• [The data]:
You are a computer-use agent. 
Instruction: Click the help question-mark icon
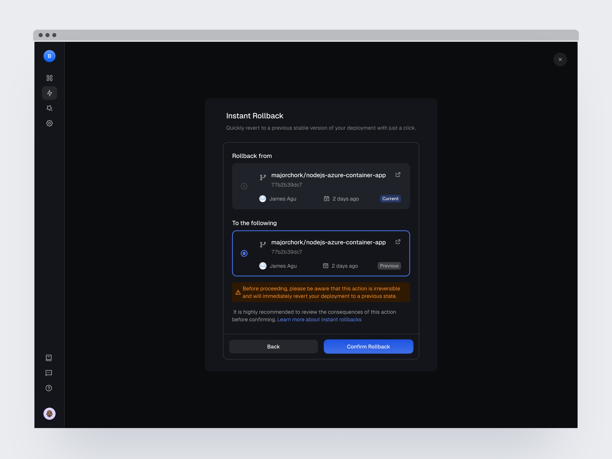49,388
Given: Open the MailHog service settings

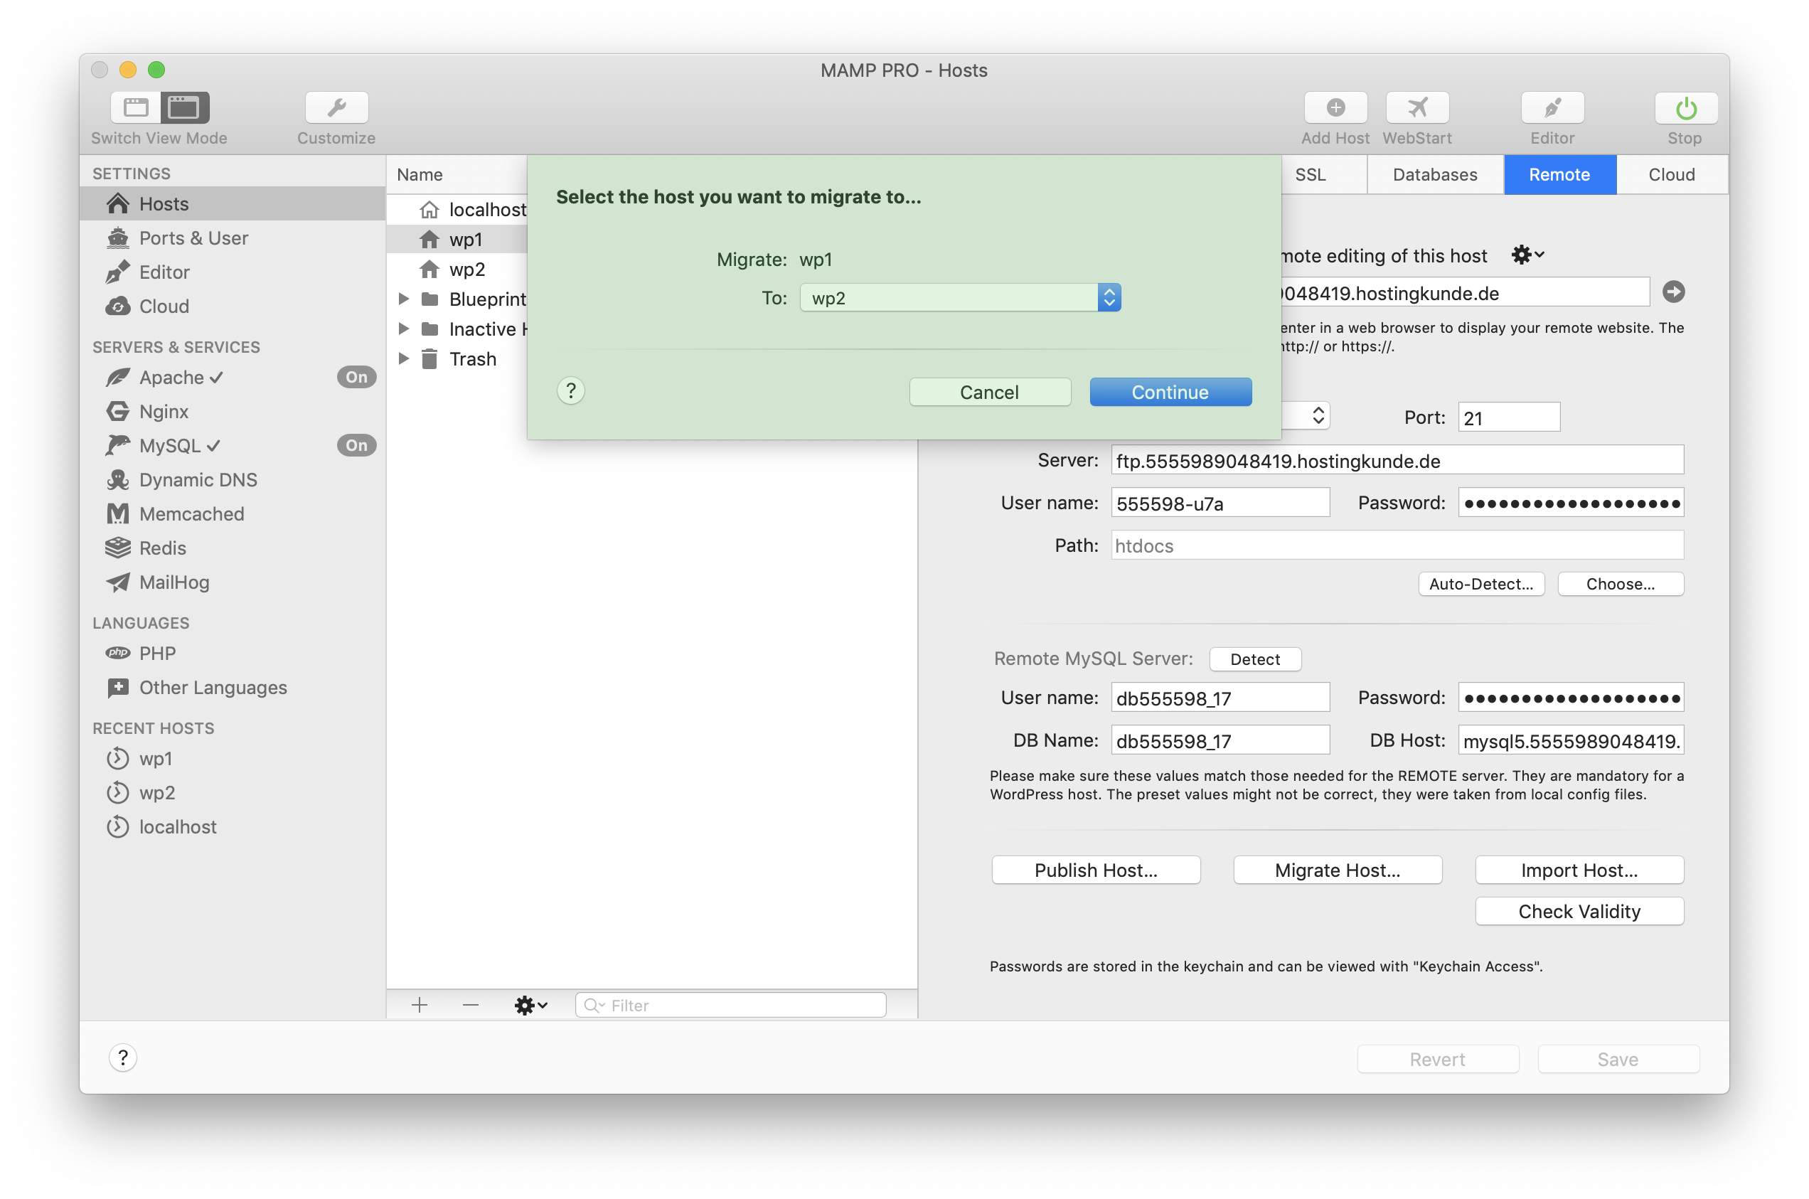Looking at the screenshot, I should (174, 582).
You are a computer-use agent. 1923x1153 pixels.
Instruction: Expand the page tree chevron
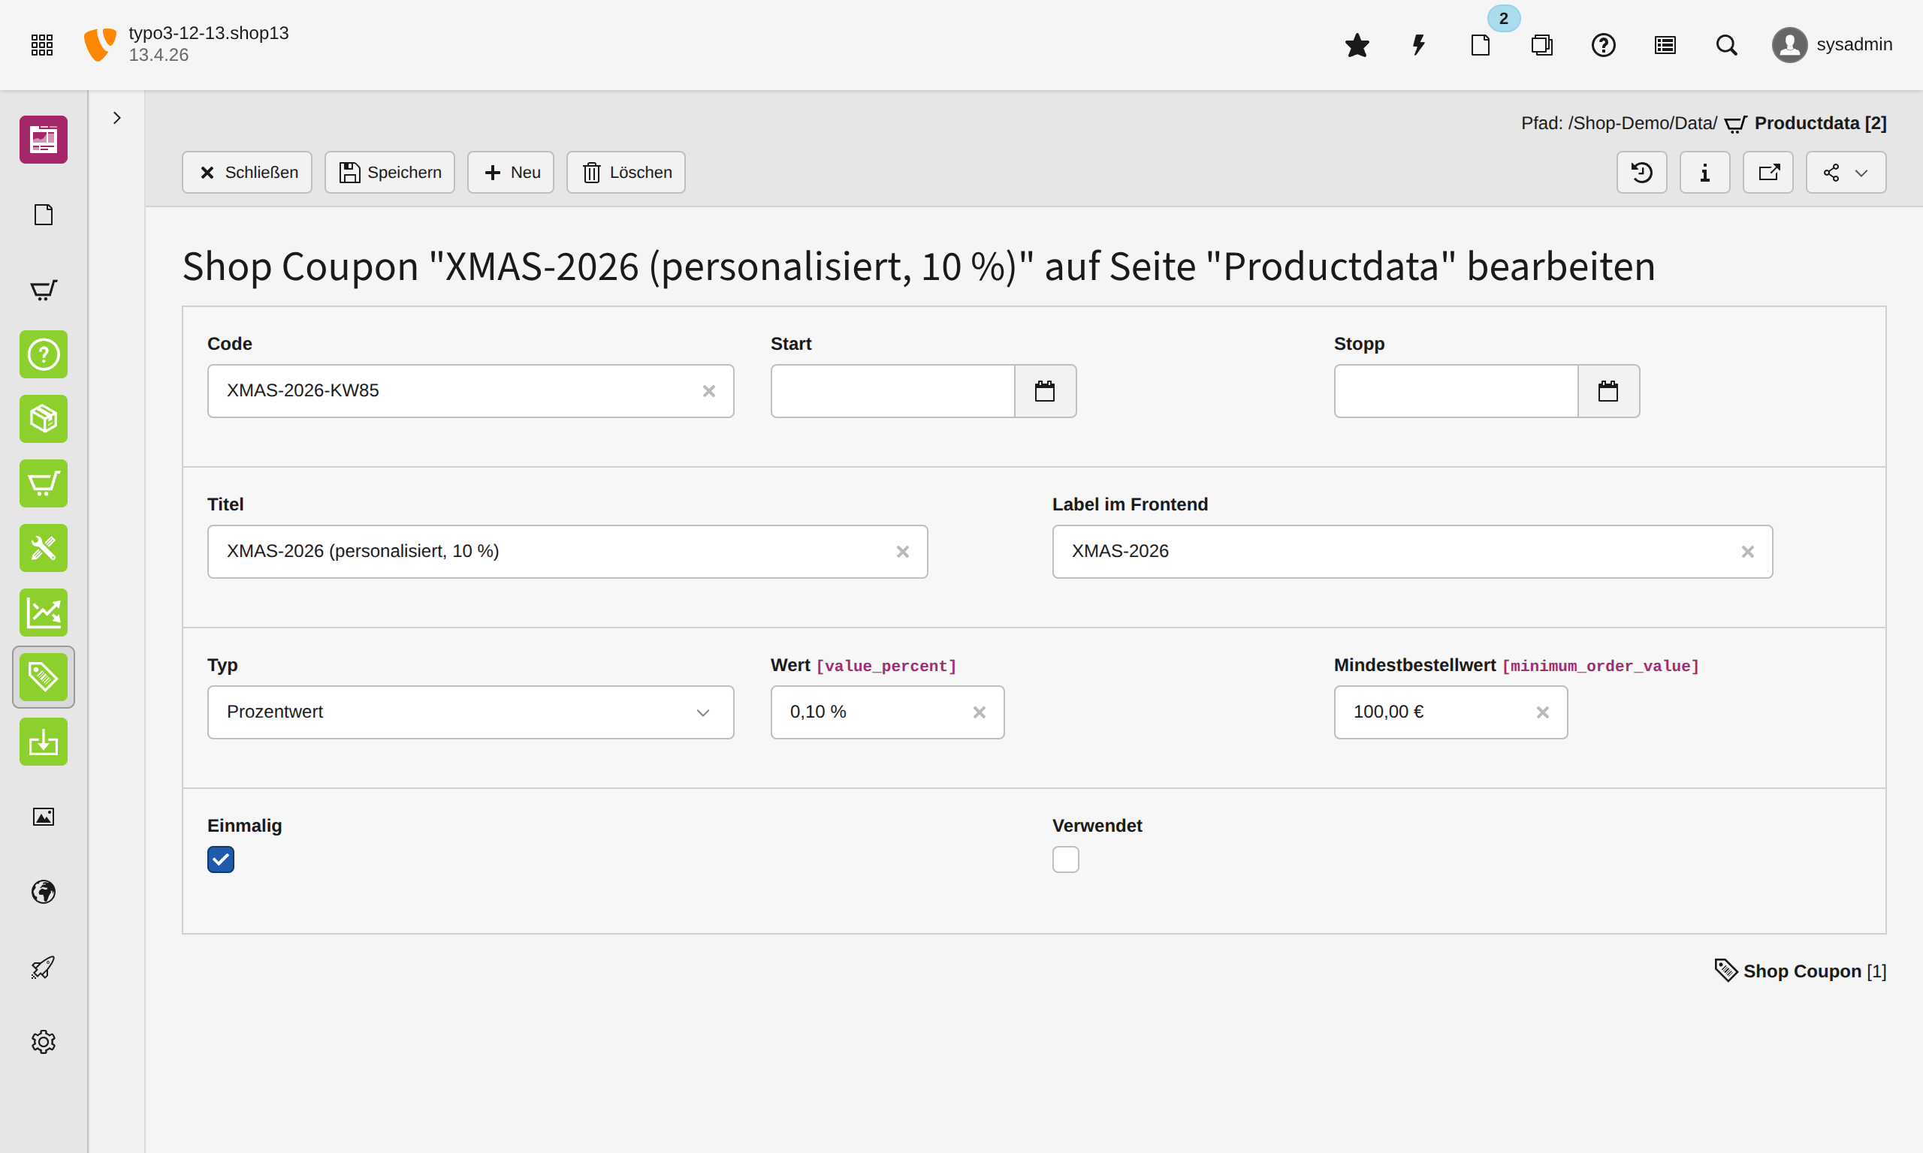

• [Aim of the task]: Leave out the pictures, and write out exactly the lines from the one containing "Instruction: Click the" through the last line of the listing, both included.

• [Exercise solution]:
Instruction: Click the help question-mark icon
49,388
Given: Open the MailHog service settings

Looking at the screenshot, I should (174, 582).
You are a computer-use agent. 1923x1153 pixels.
Instruction: Expand the page tree chevron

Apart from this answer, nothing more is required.